**About this exercise**
Below are some entries. Copy each line in them that holds "will".

**Stored data**
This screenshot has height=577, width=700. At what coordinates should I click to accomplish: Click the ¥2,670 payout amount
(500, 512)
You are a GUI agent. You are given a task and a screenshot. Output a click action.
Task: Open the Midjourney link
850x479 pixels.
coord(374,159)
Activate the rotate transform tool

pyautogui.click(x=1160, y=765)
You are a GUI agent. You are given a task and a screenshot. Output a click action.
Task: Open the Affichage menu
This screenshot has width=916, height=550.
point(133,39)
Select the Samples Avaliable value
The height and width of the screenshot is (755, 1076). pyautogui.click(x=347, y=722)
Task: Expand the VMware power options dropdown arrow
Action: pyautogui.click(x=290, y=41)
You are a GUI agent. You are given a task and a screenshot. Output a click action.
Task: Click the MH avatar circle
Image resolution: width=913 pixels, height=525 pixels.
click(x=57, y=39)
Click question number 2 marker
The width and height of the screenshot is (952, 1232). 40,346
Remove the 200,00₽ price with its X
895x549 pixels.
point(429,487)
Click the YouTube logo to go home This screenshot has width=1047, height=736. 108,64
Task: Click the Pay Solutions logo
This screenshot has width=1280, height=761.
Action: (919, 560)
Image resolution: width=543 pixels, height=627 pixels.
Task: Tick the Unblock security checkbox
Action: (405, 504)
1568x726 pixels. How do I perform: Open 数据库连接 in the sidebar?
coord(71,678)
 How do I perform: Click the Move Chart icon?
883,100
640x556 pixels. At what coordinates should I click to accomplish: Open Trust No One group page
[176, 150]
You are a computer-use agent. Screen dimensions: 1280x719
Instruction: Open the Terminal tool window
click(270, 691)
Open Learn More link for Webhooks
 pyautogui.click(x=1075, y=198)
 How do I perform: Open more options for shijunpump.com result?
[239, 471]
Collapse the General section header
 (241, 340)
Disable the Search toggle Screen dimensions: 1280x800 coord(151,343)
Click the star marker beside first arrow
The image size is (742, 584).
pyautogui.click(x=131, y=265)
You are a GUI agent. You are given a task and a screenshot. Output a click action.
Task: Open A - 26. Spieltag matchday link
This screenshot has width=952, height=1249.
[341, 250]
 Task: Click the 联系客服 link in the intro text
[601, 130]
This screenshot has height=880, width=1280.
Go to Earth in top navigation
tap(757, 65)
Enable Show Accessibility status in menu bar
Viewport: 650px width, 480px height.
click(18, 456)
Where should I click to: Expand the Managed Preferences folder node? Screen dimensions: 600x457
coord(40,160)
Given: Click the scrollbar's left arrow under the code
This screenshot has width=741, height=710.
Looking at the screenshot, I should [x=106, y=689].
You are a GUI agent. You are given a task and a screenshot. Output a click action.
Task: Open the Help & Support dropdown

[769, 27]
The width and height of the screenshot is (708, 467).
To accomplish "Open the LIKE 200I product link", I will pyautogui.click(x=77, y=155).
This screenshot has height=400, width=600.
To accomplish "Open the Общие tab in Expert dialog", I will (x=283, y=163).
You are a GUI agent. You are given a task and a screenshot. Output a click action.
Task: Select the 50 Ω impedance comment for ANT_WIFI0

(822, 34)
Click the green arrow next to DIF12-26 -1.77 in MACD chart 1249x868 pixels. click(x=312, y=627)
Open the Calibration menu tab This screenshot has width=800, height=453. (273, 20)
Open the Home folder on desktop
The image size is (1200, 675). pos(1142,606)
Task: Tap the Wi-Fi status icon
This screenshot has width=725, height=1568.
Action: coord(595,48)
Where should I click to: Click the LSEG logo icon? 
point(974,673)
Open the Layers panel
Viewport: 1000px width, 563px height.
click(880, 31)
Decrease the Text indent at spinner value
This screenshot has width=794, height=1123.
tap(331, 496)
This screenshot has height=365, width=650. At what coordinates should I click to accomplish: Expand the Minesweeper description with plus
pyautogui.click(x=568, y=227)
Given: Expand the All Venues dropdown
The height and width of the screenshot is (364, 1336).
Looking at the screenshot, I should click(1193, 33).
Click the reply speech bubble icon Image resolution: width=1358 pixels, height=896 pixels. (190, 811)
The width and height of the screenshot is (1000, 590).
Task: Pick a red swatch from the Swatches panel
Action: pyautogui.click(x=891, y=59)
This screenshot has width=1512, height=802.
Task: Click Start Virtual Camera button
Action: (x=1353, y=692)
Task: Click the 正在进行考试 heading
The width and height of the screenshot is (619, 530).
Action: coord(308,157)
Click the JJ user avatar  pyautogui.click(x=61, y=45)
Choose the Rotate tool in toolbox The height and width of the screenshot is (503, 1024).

**Exercise result**
To accomplish "Open the LIKE 200I product link", I will pyautogui.click(x=77, y=155).
To accomplish "Open the Общие tab in Expert dialog", I will (x=283, y=163).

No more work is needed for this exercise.